An event perhaps more emblematic of camp than the Met Gala was Dartmouth’s Green Key. While I am not pro-Green Key or anti-Green Key, I see this spring weekend as an opportunity to see the aesthetics of Dartmouth in a condensed way. Using the theory of camp to consider the excess of Green Key reveals the irony of Dartmouth culture — a genuine desire to dethrone elitism while simultaneously perpetuating it.
With one step onto Webster Avenue, the Gold Coast Lawn or Collis Patio, the three primary locations of Green Key events, one’s vision is overwhelmed with brightly colored bandanas, tie-dye shirts and a high concentration of Nantucket red and salmon pink shorts — even more than normal. Overalls are another popular Green Key clothing choice, often with one strap unbuckled and a fanny pack slung over the shoulder. Dartmouth’s general fashion aesthetic is often described as New England preppy and traditional, largely unconcerned with trends of urbanity popularized in various cities’ Fashion Weeks (with the exception of fraternity and sorority apparel parodying brands like Opening Ceremony and Supreme). Sontag notes that the camp aesthetic either undertakes an ironic quality or has a “serenity — or a naiveté — which is the equivalent of pastoral.” The common apparel during Green Key exaggerates a sense of the pastoral and heightens the sometimes willful, sometimes unintentional rejection of city fashion trends. The exaggeration of the pastoral during Green Key and the pervasiveness of “flair” is not only a parody of “cooler,” more contemporary trends, but is also a self-aware dig at our own overall aesthetic. Green Key, then, suggests a sense of lightheartedness. The abundance of happiness resists the stereotype of intellectual stuffiness.
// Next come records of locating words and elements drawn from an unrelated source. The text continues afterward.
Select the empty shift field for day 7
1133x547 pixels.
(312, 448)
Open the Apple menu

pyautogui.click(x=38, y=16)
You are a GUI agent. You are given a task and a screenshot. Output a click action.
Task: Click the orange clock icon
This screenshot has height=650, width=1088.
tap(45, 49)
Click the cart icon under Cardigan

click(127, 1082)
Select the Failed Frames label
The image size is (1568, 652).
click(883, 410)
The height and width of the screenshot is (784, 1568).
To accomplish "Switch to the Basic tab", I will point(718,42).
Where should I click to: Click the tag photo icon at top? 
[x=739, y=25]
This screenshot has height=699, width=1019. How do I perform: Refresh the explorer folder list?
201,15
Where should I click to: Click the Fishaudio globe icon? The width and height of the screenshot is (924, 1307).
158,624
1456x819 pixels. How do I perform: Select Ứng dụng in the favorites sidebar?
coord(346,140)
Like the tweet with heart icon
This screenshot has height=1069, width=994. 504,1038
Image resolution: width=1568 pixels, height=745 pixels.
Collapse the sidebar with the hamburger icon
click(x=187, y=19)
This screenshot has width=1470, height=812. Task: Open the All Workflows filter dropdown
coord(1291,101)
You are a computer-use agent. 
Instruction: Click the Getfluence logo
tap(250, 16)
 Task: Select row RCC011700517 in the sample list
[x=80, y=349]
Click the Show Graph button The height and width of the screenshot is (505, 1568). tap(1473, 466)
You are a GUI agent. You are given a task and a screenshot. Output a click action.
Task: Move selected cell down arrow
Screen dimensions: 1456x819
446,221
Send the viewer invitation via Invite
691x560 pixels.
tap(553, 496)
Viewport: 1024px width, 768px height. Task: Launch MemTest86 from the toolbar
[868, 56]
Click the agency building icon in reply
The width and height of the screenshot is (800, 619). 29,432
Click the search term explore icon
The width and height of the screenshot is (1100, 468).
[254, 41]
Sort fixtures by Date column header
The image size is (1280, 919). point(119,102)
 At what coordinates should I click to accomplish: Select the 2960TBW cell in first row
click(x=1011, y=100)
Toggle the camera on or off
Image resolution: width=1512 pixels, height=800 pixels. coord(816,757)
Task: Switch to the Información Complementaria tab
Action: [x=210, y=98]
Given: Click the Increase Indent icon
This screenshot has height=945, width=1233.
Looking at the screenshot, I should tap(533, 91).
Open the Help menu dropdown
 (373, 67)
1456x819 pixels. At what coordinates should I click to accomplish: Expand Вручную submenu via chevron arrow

Another key element of camp is “extravagance,” which occurs not only in the number of events that take place over the weekend but also in the intensely happy energy pervading the campus. Sontag’s examples of camp in culture include performance, especially performances of positive affect. A need to perform happiness takes the form of campy photography on Instagram; one’s feed during Green Key is flooded with people standing in the same poses, with the same smiles, in front of the same American flag-donning buildings. These photographs evoke memories of the loud cheering and fist-pumping of the concerts.
On the outside, Green Key evokes a sense of lightheartedness and fun — which, to an extent, is true. The intensity of Green Key weekend can form the basis of happy memories lounging at the Organic Farm during Brewhaha; running into old friends in the middle of a large crowd; or simply the pastoral sense of togetherness while nodding along to a song at Kappa Delta Epsilon. But on the other hand, “excess” translates to obnoxious messes left for janitors to clean,
extreme drinking and frequent outfit changes that are only feasible to the economically privileged. It also translates to a way to ignore more uncomfortable emotions by projecting an image of happiness. After all, another key component to camp is style over substance. This repression of negative affect during Green Key weekend is one example of the bigger conversation about mental health at Dartmouth and a growing consensus that many students pretend to be okay when they are in fact struggling with depression, anxiety or stress.
As an Ivy League institution with a hard-working ethic and a wealth of academic resources, it would be easy for Dartmouth to be seen as elitist. It is the lightheartedness of the student body as evident in events like Green Key and First-Year Trips that demonstrate a laudable effort to be down-to-earth. Nevertheless, it also reveals the inescapable need to perform happiness and exhibit privilege.